* Start *

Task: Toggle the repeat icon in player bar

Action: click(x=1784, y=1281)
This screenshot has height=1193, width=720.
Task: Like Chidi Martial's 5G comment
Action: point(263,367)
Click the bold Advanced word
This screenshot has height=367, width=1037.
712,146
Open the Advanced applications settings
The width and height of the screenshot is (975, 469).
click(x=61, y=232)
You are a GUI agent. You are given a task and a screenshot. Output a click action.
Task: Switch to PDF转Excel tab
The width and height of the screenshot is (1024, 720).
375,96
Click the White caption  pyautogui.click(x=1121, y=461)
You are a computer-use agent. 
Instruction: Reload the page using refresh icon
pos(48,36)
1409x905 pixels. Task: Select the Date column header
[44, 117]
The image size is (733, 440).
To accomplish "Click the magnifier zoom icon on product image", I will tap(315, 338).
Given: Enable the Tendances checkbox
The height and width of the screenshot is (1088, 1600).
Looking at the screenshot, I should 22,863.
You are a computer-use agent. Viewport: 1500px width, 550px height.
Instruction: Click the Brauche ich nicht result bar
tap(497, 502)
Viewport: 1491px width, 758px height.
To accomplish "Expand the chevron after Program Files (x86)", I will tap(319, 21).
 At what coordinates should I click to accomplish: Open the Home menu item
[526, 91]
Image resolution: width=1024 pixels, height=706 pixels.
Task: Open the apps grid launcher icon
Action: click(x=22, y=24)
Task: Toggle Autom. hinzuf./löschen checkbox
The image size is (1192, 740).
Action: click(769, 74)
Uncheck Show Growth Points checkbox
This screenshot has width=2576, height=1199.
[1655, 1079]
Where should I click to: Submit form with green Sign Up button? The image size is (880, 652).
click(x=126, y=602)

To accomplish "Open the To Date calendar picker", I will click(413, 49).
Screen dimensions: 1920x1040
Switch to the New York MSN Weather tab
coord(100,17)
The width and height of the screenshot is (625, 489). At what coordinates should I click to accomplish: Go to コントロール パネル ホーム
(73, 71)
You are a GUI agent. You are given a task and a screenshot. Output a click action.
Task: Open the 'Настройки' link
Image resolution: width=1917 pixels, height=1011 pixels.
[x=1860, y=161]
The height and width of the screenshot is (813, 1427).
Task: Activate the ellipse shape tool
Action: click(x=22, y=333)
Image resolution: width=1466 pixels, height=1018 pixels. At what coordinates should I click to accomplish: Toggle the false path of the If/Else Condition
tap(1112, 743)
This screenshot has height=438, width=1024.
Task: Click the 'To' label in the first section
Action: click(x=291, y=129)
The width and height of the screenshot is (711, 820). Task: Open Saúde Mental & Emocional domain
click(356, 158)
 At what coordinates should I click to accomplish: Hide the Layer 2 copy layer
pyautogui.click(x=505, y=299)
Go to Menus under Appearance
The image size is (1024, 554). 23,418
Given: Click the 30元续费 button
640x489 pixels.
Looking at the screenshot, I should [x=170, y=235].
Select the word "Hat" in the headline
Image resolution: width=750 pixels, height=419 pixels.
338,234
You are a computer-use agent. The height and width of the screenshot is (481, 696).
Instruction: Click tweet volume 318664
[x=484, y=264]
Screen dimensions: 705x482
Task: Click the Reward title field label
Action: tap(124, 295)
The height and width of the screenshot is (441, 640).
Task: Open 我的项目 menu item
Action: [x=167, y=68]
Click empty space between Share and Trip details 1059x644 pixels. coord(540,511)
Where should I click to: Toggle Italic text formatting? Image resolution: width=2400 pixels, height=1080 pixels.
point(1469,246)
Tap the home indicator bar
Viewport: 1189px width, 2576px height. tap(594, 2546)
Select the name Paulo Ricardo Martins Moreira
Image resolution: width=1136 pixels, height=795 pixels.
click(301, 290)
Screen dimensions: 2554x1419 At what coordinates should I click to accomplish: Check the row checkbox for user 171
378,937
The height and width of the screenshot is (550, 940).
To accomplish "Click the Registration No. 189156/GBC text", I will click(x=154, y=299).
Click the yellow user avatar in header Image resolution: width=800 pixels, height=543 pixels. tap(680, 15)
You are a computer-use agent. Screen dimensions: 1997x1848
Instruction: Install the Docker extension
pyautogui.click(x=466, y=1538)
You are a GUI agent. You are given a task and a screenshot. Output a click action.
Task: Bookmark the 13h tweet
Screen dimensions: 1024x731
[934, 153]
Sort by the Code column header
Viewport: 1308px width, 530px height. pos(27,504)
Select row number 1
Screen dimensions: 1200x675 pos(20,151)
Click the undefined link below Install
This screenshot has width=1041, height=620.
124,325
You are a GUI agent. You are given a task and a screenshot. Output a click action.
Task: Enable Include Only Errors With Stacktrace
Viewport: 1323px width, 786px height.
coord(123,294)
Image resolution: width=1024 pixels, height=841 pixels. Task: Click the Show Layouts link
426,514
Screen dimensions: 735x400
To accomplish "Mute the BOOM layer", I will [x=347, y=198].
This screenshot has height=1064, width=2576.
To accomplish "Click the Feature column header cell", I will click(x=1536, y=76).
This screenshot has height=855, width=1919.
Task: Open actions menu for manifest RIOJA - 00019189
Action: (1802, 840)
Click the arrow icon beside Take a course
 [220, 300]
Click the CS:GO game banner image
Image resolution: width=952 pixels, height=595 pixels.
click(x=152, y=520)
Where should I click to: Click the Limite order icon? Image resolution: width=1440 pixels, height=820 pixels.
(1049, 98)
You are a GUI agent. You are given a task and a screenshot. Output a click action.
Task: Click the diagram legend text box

* End *

## Task
Rewrite all of the entries above with each occurrence of "computer-use agent" changed to "desktop assistant" and everything else unchanged.

## Task result
Task: Toggle the repeat icon in player bar

Action: click(x=1784, y=1281)
This screenshot has height=1193, width=720.
Task: Like Chidi Martial's 5G comment
Action: point(263,367)
Click the bold Advanced word
This screenshot has height=367, width=1037.
712,146
Open the Advanced applications settings
The width and height of the screenshot is (975, 469).
click(x=61, y=232)
You are a GUI agent. You are given a task and a screenshot. Output a click action.
Task: Switch to PDF转Excel tab
The width and height of the screenshot is (1024, 720).
375,96
Click the White caption  pyautogui.click(x=1121, y=461)
You are a desktop assistant. 
Instruction: Reload the page using refresh icon
pos(48,36)
1409x905 pixels. Task: Select the Date column header
[44, 117]
The image size is (733, 440).
To accomplish "Click the magnifier zoom icon on product image", I will tap(315, 338).
Given: Enable the Tendances checkbox
The height and width of the screenshot is (1088, 1600).
Looking at the screenshot, I should 22,863.
You are a desktop assistant. Viewport: 1500px width, 550px height.
Instruction: Click the Brauche ich nicht result bar
tap(497, 502)
Viewport: 1491px width, 758px height.
To accomplish "Expand the chevron after Program Files (x86)", I will tap(319, 21).
 At what coordinates should I click to accomplish: Open the Home menu item
[526, 91]
Image resolution: width=1024 pixels, height=706 pixels.
Task: Open the apps grid launcher icon
Action: click(x=22, y=24)
Task: Toggle Autom. hinzuf./löschen checkbox
The image size is (1192, 740).
Action: click(769, 74)
Uncheck Show Growth Points checkbox
This screenshot has width=2576, height=1199.
[1655, 1079]
Where should I click to: Submit form with green Sign Up button? The image size is (880, 652).
click(x=126, y=602)

To accomplish "Open the To Date calendar picker", I will click(413, 49).
Screen dimensions: 1920x1040
Switch to the New York MSN Weather tab
coord(100,17)
The width and height of the screenshot is (625, 489). At what coordinates should I click to accomplish: Go to コントロール パネル ホーム
(73, 71)
You are a GUI agent. You are given a task and a screenshot. Output a click action.
Task: Open the 'Настройки' link
Image resolution: width=1917 pixels, height=1011 pixels.
[x=1860, y=161]
The height and width of the screenshot is (813, 1427).
Task: Activate the ellipse shape tool
Action: click(x=22, y=333)
Image resolution: width=1466 pixels, height=1018 pixels. At what coordinates should I click to accomplish: Toggle the false path of the If/Else Condition
tap(1112, 743)
This screenshot has height=438, width=1024.
Task: Click the 'To' label in the first section
Action: click(x=291, y=129)
The width and height of the screenshot is (711, 820). Task: Open Saúde Mental & Emocional domain
click(356, 158)
 At what coordinates should I click to accomplish: Hide the Layer 2 copy layer
pyautogui.click(x=505, y=299)
Go to Menus under Appearance
The image size is (1024, 554). 23,418
Given: Click the 30元续费 button
640x489 pixels.
Looking at the screenshot, I should [x=170, y=235].
Select the word "Hat" in the headline
Image resolution: width=750 pixels, height=419 pixels.
338,234
You are a desktop assistant. The height and width of the screenshot is (481, 696).
Instruction: Click tweet volume 318664
[x=484, y=264]
Screen dimensions: 705x482
Task: Click the Reward title field label
Action: tap(124, 295)
The height and width of the screenshot is (441, 640).
Task: Open 我的项目 menu item
Action: [x=167, y=68]
Click empty space between Share and Trip details 1059x644 pixels. coord(540,511)
Where should I click to: Toggle Italic text formatting? Image resolution: width=2400 pixels, height=1080 pixels.
point(1469,246)
Tap the home indicator bar
Viewport: 1189px width, 2576px height. tap(594, 2546)
Select the name Paulo Ricardo Martins Moreira
Image resolution: width=1136 pixels, height=795 pixels.
click(301, 290)
Screen dimensions: 2554x1419 At what coordinates should I click to accomplish: Check the row checkbox for user 171
378,937
The height and width of the screenshot is (550, 940).
To accomplish "Click the Registration No. 189156/GBC text", I will click(x=154, y=299).
Click the yellow user avatar in header Image resolution: width=800 pixels, height=543 pixels. tap(680, 15)
You are a desktop assistant. Screen dimensions: 1997x1848
Instruction: Install the Docker extension
pyautogui.click(x=466, y=1538)
You are a GUI agent. You are given a task and a screenshot. Output a click action.
Task: Bookmark the 13h tweet
Screen dimensions: 1024x731
[934, 153]
Sort by the Code column header
Viewport: 1308px width, 530px height. pos(27,504)
Select row number 1
Screen dimensions: 1200x675 pos(20,151)
Click the undefined link below Install
This screenshot has width=1041, height=620.
124,325
You are a GUI agent. You are given a task and a screenshot. Output a click action.
Task: Enable Include Only Errors With Stacktrace
Viewport: 1323px width, 786px height.
coord(123,294)
Image resolution: width=1024 pixels, height=841 pixels. Task: Click the Show Layouts link
426,514
Screen dimensions: 735x400
To accomplish "Mute the BOOM layer", I will [x=347, y=198].
This screenshot has height=1064, width=2576.
To accomplish "Click the Feature column header cell", I will click(x=1536, y=76).
This screenshot has height=855, width=1919.
Task: Open actions menu for manifest RIOJA - 00019189
Action: (1802, 840)
Click the arrow icon beside Take a course
 [220, 300]
Click the CS:GO game banner image
Image resolution: width=952 pixels, height=595 pixels.
click(x=152, y=520)
Where should I click to: Click the Limite order icon? Image resolution: width=1440 pixels, height=820 pixels.
(1049, 98)
You are a GUI agent. You are given a task and a screenshot. Output a click action.
Task: Click the diagram legend text box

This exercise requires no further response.